Vernon succeeds in showing the relevance of these expressions while also stressing, several times, that there is no one way to play the mind game. It depends on your personality. 

Still, since “our mind dominates our body,” what matters is how you move from being involved in your sport to being committed. The thread throughout Vernon’s organization of these personal stories goes something like this: Many athletes have a clear experience of when “the penny’s got the drop,” and they just know when this is it. That is, this is where they move from being involved to being committed. Like a love affair. 

Another common characteristic for athletes—the thing that probably helps the penny to drop—is their competitiveness. Some are competitive in all aspects of life, while some only when it comes to performing in their desired discipline. However, most are competitive in all aspects, even when playing Trivial Pursuit. This drive to win is also what sets the less committed apart from those who are (see also my essay Lance Armstrong as Teacher on will, strength, performance enhancing drugs and ethics).

The really committed also know how to say no to other activities. They know how to stay focused. They know this because they are both intrinsically and extrinsically motivated. That is, they compete with themselves and against others. A lovely quote from the book says: “Of course it’s amazing to be the favorite. Because it means you’re better than anyone else to date.”

## Activity A
According to the passage on athletes' mental game, what two kinds of motivation do the really committed athletes have?
## Activity B
Write the next part of the passage on athletes' mental game, starting after its last sentence.
The data after the passage on athletes' mental game has no role in this work.

## Exercise data

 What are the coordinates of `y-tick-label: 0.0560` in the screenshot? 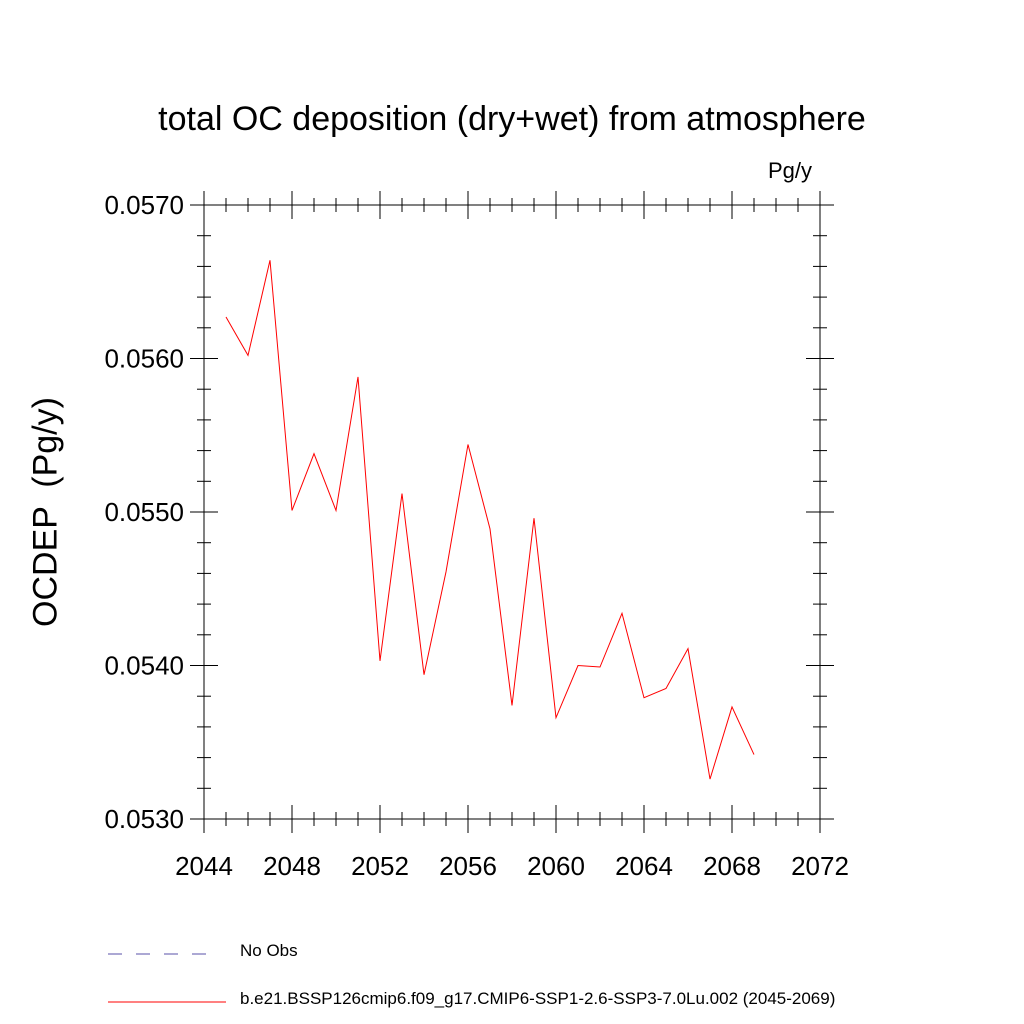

## Output A
They are both intrinsically and extrinsically motivated.

## Output B
Vernon suggests that elite athletes are a little odd. They have to live like monks: accepting many boring routines, keeping their minds inclined toward positivity even when there are setbacks, and being mindful and self-aware. “Becoming good at learning how to do the process comes from years of reflection and self-awareness,” she writes.

 Lastly, one of the great mental challenges is how to gain confidence. Training is one way: practice, practice, practice. As Vernon writes: “The kind of people who become elite athletes will have a world-class work ethic.” Another element is a positive mind that is capable of boosting yourself up, almost to the level of self-deception, and always seeing problems as fixable challenges. 

All of these steps lead to a greater likelihood of performance excellence, when one has to perform. 

If you’re new to the field of coaching or sport psychology, the book can be read as a light buffet of ideas. And if you’re an ambitious athlete, you will probably find it inspiring.  

Finn Janning, PhD, philosopher and writer. The review was first published in Metapsychology, Volume 23, Issue 29.

Better humans?

What do we talk about when we talk about making “better” humans? It sounds like a Raymond Carver story, but it’s just one of the questions that the philosopher Michael Hauskeller addresses in his book, Better Humans? Understanding the Enhancement Project.  

The human enhancement-discussion is full of conflicting normative views. This is valid for the “bio-conservatives” (the skeptics) as well as the “transhumanists” (the optimists). Both positions choose a set of values and norms that serve their respective project, for example, when both claim that, “the natural assumes a normative role” (p. 63). The only difference is that natural functions either as a sacred gift (i.e. bio-conservative), or as a natural human desire to become better (i.e. transhumanists). 

Hauskeller unfolds many of these ethical dilemmas. Additionally, he illustrates some of the more desperate postulates, for instance, that happiness and authenticity goes hand in hand. “The unhappy life is therefore ipso facto inauthentic” (p. 69). If authenticity refers to a natural or honest state of mind, then most people would be quite unauthentic if they were happy all the time.

Making better humans, Hauskeller argues, requires a purpose within a specific context. “Thus a tennis player who wins most of her matches, even against strong opponents, will certainly be seen as a good tennis player, but that does mean that she will be seen as a good human” (p. 8).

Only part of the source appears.